» WHAT YOU HAVE TO DO
Print each of the rows below verbatim, line by line, with no change to wording, spacing, or order.

» EXCERPTED DATA

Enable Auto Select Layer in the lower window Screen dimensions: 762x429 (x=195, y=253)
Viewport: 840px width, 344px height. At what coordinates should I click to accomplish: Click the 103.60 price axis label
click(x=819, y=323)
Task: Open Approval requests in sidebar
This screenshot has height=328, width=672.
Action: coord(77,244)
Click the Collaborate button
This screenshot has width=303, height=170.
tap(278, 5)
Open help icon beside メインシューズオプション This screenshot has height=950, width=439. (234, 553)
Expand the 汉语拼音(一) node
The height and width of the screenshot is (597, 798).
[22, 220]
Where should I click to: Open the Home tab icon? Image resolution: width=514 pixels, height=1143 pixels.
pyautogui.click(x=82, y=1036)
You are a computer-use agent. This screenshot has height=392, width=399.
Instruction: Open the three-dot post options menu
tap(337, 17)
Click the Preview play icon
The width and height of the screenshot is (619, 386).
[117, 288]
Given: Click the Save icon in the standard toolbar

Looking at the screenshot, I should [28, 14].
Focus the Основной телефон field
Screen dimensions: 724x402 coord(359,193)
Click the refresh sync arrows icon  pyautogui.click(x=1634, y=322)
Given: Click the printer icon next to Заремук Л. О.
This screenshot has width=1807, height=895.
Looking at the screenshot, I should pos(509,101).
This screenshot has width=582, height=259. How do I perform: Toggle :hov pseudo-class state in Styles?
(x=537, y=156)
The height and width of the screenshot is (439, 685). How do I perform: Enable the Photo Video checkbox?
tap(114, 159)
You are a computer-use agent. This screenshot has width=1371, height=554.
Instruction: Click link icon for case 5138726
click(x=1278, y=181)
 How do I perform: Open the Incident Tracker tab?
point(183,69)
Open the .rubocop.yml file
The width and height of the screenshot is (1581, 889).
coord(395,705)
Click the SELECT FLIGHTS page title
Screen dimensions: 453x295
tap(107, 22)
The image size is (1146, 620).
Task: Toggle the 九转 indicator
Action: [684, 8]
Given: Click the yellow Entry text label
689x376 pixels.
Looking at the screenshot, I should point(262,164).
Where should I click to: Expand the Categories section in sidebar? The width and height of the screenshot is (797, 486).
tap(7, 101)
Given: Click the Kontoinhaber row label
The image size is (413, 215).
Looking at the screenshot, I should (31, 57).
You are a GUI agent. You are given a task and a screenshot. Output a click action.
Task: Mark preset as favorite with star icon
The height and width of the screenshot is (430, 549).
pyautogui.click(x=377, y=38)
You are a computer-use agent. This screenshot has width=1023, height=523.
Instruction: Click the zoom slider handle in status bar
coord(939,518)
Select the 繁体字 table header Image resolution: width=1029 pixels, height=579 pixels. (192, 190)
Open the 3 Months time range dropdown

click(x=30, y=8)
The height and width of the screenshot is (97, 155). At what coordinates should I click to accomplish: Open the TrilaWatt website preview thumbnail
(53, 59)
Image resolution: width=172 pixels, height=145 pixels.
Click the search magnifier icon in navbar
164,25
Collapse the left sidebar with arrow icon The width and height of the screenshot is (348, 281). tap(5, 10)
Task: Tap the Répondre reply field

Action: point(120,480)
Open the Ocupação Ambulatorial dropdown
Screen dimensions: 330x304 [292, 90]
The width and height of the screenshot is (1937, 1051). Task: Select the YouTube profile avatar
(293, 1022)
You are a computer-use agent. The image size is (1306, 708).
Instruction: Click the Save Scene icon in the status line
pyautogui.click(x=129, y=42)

» THE RESPONSE
Enable Auto Select Layer in the lower window Screen dimensions: 762x429 (x=195, y=253)
Viewport: 840px width, 344px height. At what coordinates should I click to accomplish: Click the 103.60 price axis label
click(x=819, y=323)
Task: Open Approval requests in sidebar
This screenshot has height=328, width=672.
Action: coord(77,244)
Click the Collaborate button
This screenshot has width=303, height=170.
tap(278, 5)
Open help icon beside メインシューズオプション This screenshot has height=950, width=439. (234, 553)
Expand the 汉语拼音(一) node
The height and width of the screenshot is (597, 798).
[22, 220]
Where should I click to: Open the Home tab icon? Image resolution: width=514 pixels, height=1143 pixels.
pyautogui.click(x=82, y=1036)
You are a computer-use agent. This screenshot has height=392, width=399.
Instruction: Open the three-dot post options menu
tap(337, 17)
Click the Preview play icon
The width and height of the screenshot is (619, 386).
[117, 288]
Given: Click the Save icon in the standard toolbar

Looking at the screenshot, I should [28, 14].
Focus the Основной телефон field
Screen dimensions: 724x402 coord(359,193)
Click the refresh sync arrows icon  pyautogui.click(x=1634, y=322)
Given: Click the printer icon next to Заремук Л. О.
This screenshot has width=1807, height=895.
Looking at the screenshot, I should pos(509,101).
This screenshot has width=582, height=259. How do I perform: Toggle :hov pseudo-class state in Styles?
(x=537, y=156)
The height and width of the screenshot is (439, 685). How do I perform: Enable the Photo Video checkbox?
tap(114, 159)
You are a computer-use agent. This screenshot has width=1371, height=554.
Instruction: Click link icon for case 5138726
click(x=1278, y=181)
 How do I perform: Open the Incident Tracker tab?
point(183,69)
Open the .rubocop.yml file
The width and height of the screenshot is (1581, 889).
coord(395,705)
Click the SELECT FLIGHTS page title
Screen dimensions: 453x295
tap(107, 22)
The image size is (1146, 620).
Task: Toggle the 九转 indicator
Action: [684, 8]
Given: Click the yellow Entry text label
689x376 pixels.
Looking at the screenshot, I should point(262,164).
Where should I click to: Expand the Categories section in sidebar? The width and height of the screenshot is (797, 486).
tap(7, 101)
Given: Click the Kontoinhaber row label
The image size is (413, 215).
Looking at the screenshot, I should (31, 57).
You are a GUI agent. You are given a task and a screenshot. Output a click action.
Task: Mark preset as favorite with star icon
The height and width of the screenshot is (430, 549).
pyautogui.click(x=377, y=38)
You are a computer-use agent. This screenshot has width=1023, height=523.
Instruction: Click the zoom slider handle in status bar
coord(939,518)
Select the 繁体字 table header Image resolution: width=1029 pixels, height=579 pixels. (192, 190)
Open the 3 Months time range dropdown

click(x=30, y=8)
The height and width of the screenshot is (97, 155). At what coordinates should I click to accomplish: Open the TrilaWatt website preview thumbnail
(53, 59)
Image resolution: width=172 pixels, height=145 pixels.
Click the search magnifier icon in navbar
164,25
Collapse the left sidebar with arrow icon The width and height of the screenshot is (348, 281). tap(5, 10)
Task: Tap the Répondre reply field

Action: point(120,480)
Open the Ocupação Ambulatorial dropdown
Screen dimensions: 330x304 [292, 90]
The width and height of the screenshot is (1937, 1051). Task: Select the YouTube profile avatar
(293, 1022)
You are a computer-use agent. The image size is (1306, 708).
Instruction: Click the Save Scene icon in the status line
pyautogui.click(x=129, y=42)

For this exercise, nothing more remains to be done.